Strat-o-Matic-playing monkeys go to mWAR (measuring managers part 4)

September 5, 2025

Xavier

update 1.9.26: To see the paper that reports the results of the manager estimator into which mWAR evolved (much as we did from chimpanzees), click here.

Okay, let’s continue our examination of manager WAR or MWAR.

As explained last time, MWAR is a career-level measure of manager-value added to (or subtracted from) team performance. It’s measured, appropriately, in relation to the expected wins associated with the aggregate WAR of a managed team’s players. Although measured in relation to the impact of an average manager of a .500 team, MWAR can still fairly be characterized as quantifying a manager’s value over a “replacement” if you accept (as I imagine you would on reflection) that there are an ample supply of unemployed prospective managers (former ones, minor league ones, reflective former players, strat-o-matic junkies etc.) who could guide a team as well as an “average” manager would.

We have been using MWAR to determine how many “extra wins” per season–MWAR_162—can be credited to managers with ≥ 1,000 games managed.
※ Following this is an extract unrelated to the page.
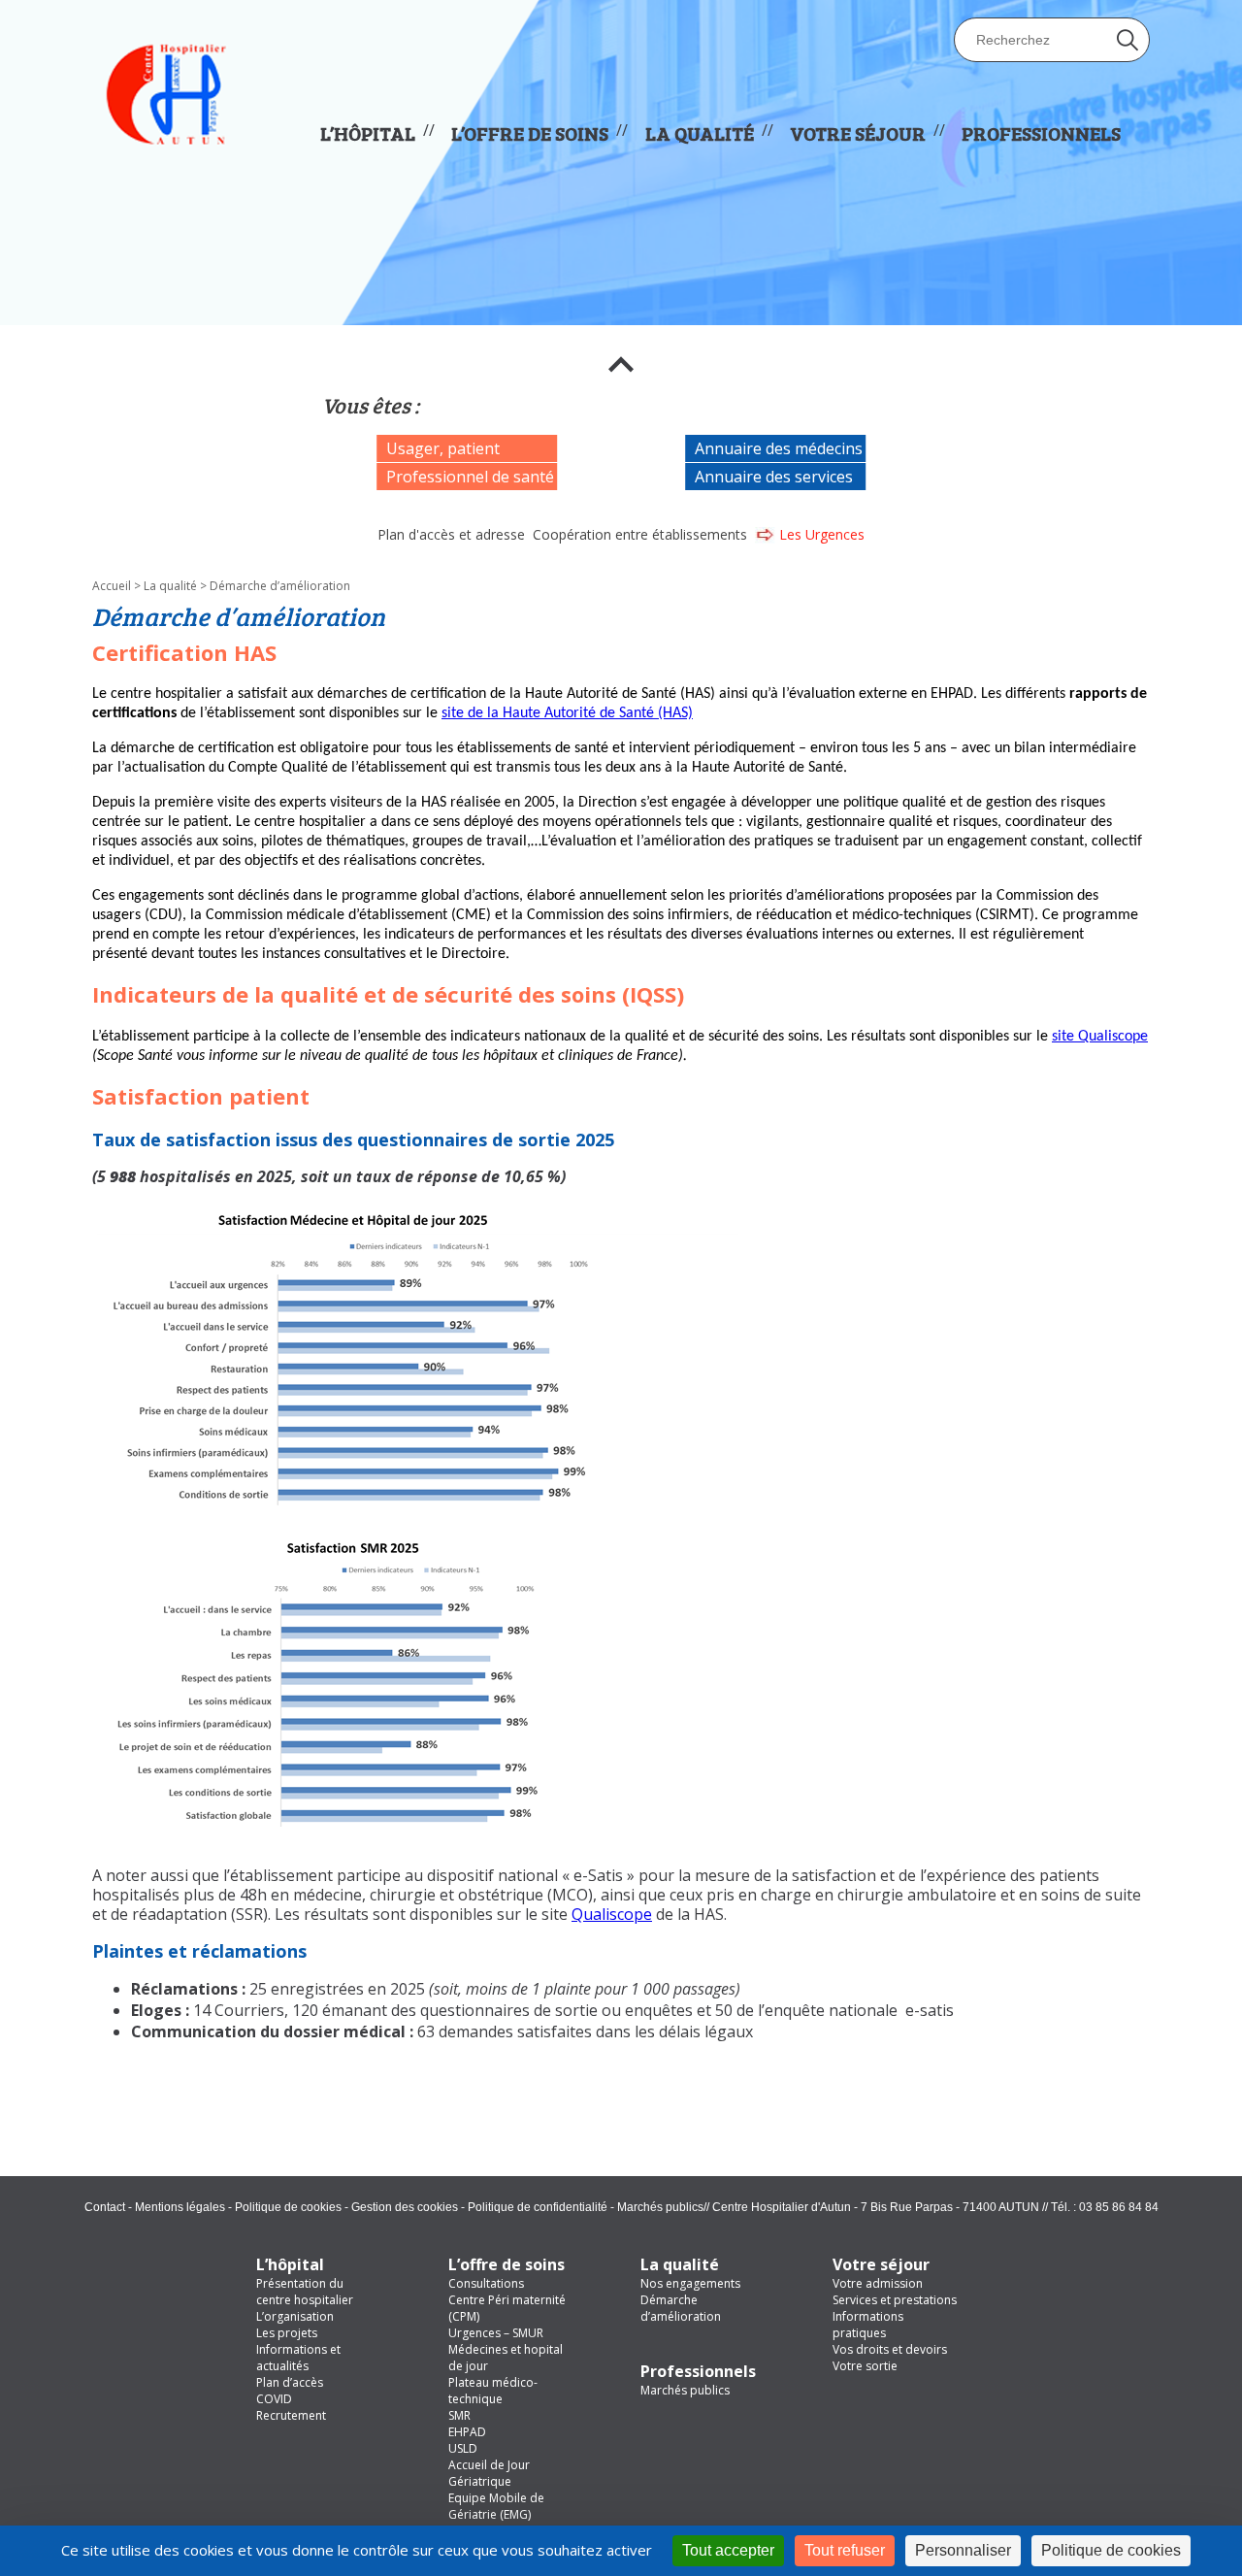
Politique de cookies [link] (1111, 2550)
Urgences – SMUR (495, 2333)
Now it’s time to put MWAR to the monkey test. As we did to appraise Horowitz’s PH, we will conduct a Monte Carlo simulation in which we replay (1,000 times each) the seasons of our manager’s teams, this time using their team WARs to predict their records. Each team will be managed by a monkey-manager counterpart of one of our real-world managers. We’ll examine the MWARs our monkey managers acquire over 131,000 careers to determine what sort MWARs a collection of utterly skilless managers could acquire by sheer chance (again, we’ve selected monkeys with no prior baseball knowledge for this experiment).
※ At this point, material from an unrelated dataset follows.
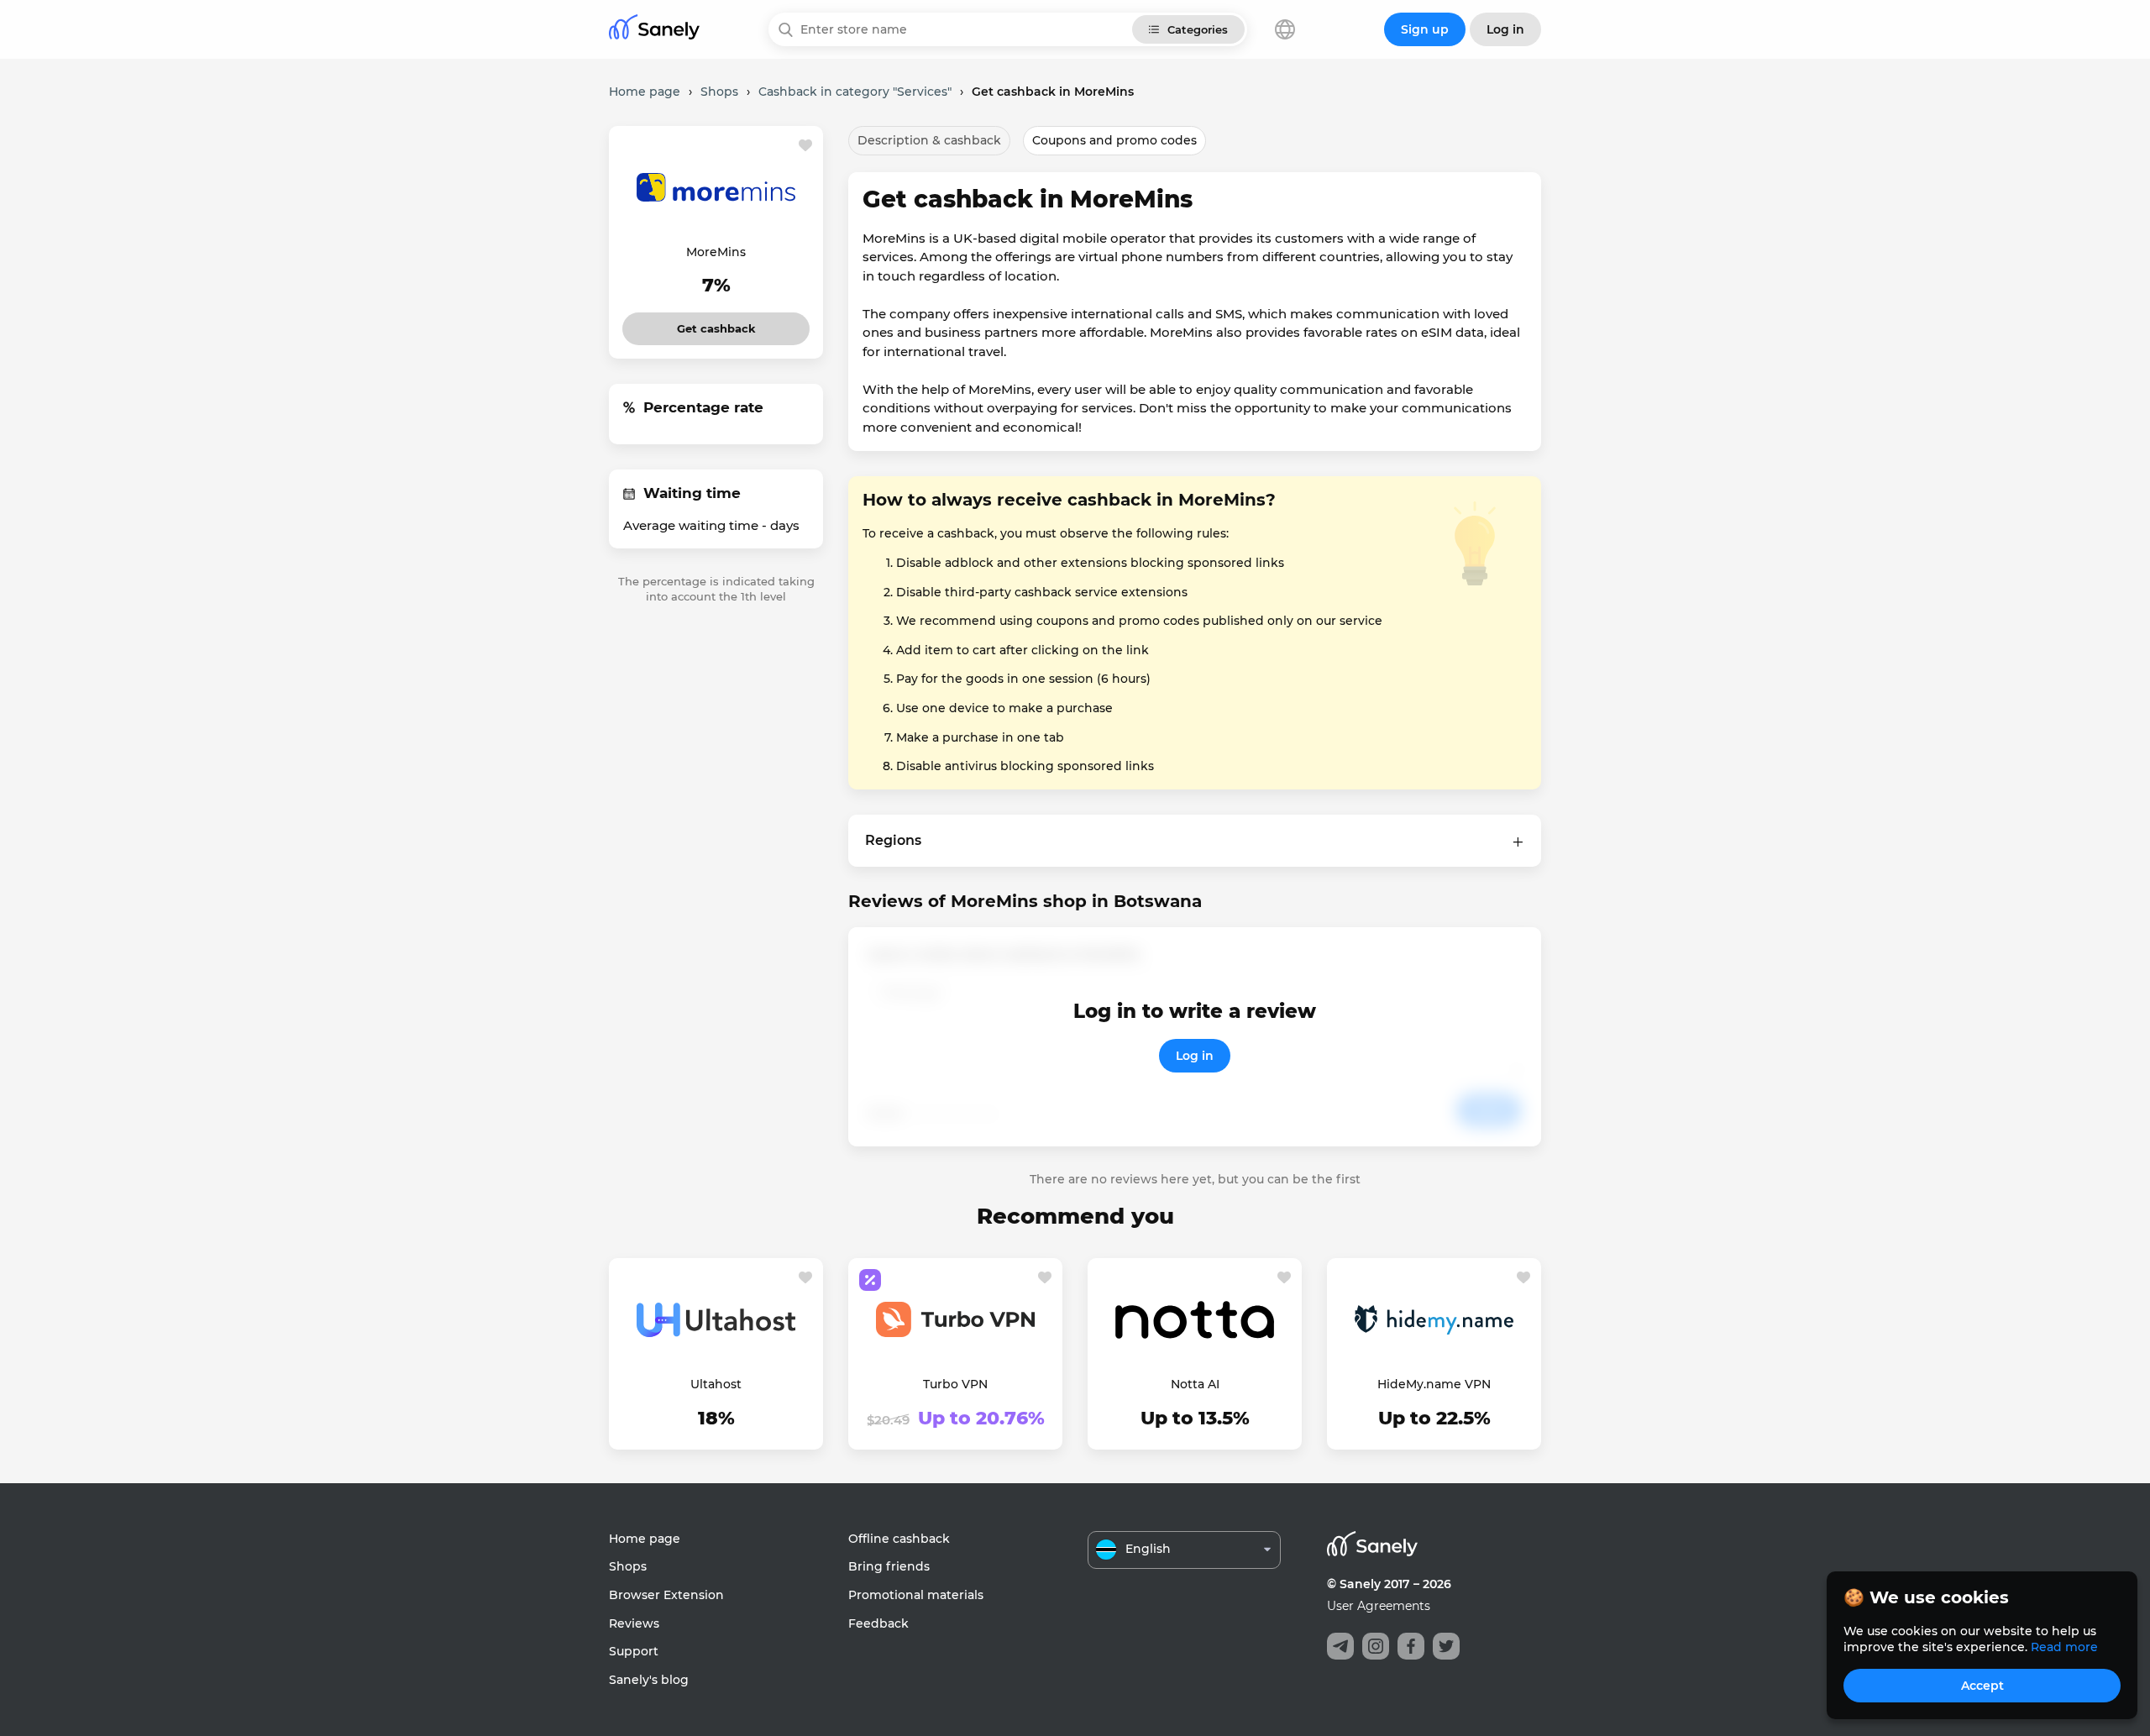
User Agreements (1378, 1605)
What statisticians refer to as an “empirical null,” the MWAR distribution associated with our MC-MPS—“Monte Carlo Monkeys Playing Strat-o-Matic”—simulation can then be used to interrogate our observed, human MWAR distribution. The juxtaposition of the two distributions will help us to figure out when we should regard human managers’ MWAR_162s as true measures of their impact on game outcomes.

We’ll follow the same steps we followed to test Horowitz’s PH.
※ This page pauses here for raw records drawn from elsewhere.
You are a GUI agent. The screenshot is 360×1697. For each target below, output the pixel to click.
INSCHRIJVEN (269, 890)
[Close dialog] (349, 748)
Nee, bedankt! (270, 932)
First, we’ll eyeball the MC-MPS empirical null distribution in relation to a normal, “theoretical null” one. That helps us figure out what real randomness looks like for MWAR.

Second, we’ll eyeball how the our real-world MWAR distribution compares to the monkey empirical null. The shape will give us a clue whether we have true difference-makers among our featured human managers.

Third, we’ll perform some Bayesian testing aimed at forming concrete probability estimates of our managers’ impact on their teams’ records.

Ready?

First, here is the MWAR empirical null—the monkey manager WAR distribution—superimposed on a “normal distribution.” Actually, the distributions aren’t MWARs, which we defined in last post as a manager’s career “wins added,” but rather z-statistics of marginal winning percentages relative to a .500 team (the latter determines both the MWAR and MWAR_162 distributions in a straightforward linear fashion).

What we see is that the empirical null is definitely more dispersed—spread out—than a normal distribution. That means that it’s even more likely than a conventional (frequentist) statistical analysis would suggest that the performances of managers who appear to have large positive or negative MWAR_162s are indistinguishable from those skilless monkeys. Or in other words, even some seemingly “statistically significant” MWAR_162s are likely a product of chance.

But second, take a look at the observed, human manager distribution relative to the empirical, monkey-manager null one. See that tail puffing out on the right? It belongs to the human managers, not the monkeys! And it signifies that many of them did achieve impacts (successful ones) that one wouldn’t see by chance!

Third, through the magic of empirical Bayesianism, we can now compute new MWAR_162s that reflect revised estimations given the evidence.

Some things to note include:

The top-end estimates are lower, and bottom higher (not as far below 0), than the raw model estimates reported last time. That’s a result of “shrinkage,” the property of Bayesian estimates to “shrink” values toward the global mean (here 0).
There were some shifts in rankings! Now John McGraw is our new leader, e.g! This can happen, too, as a result of Bayesian analysis. The combination of recalibration and shrinkage can shift the rank order of raw model estimates depending on the precision, or error, of those estimates.
Whereas the model estimates had 0.95 “confidence intervals,” the new estimates have Bayesian “credible intervals.” The former tell us what values are < 5% to be observed if we assume the “null”—that no manager has any real impact. The model doesn’t have any idea what the true manager impact might be; and even if we were now to assume the null is “false” with respect to particular managers, the model wouldn’t be telling us what the manager’s actual MWAR_162 is or how confident we should be about that estimate as opposed to others. Those are things we can learn from a Bayesian estimate. The Bayesian estimate has the necessary elements (principally priors and likelihoods — absent from a frequentist, null-hypothesis test) to generate a range of values and associated probabilities for true MWAR_162 of any manager! The mean value is the most probable true MWAR_162; but to know how much more probable it is than another one, we’d have to see the shape of the distribution of the entire range. The “credible interval” is based on that: it says that we should be 95% confident that the true value of the manager’s MWAR_162 lies within the indicated range.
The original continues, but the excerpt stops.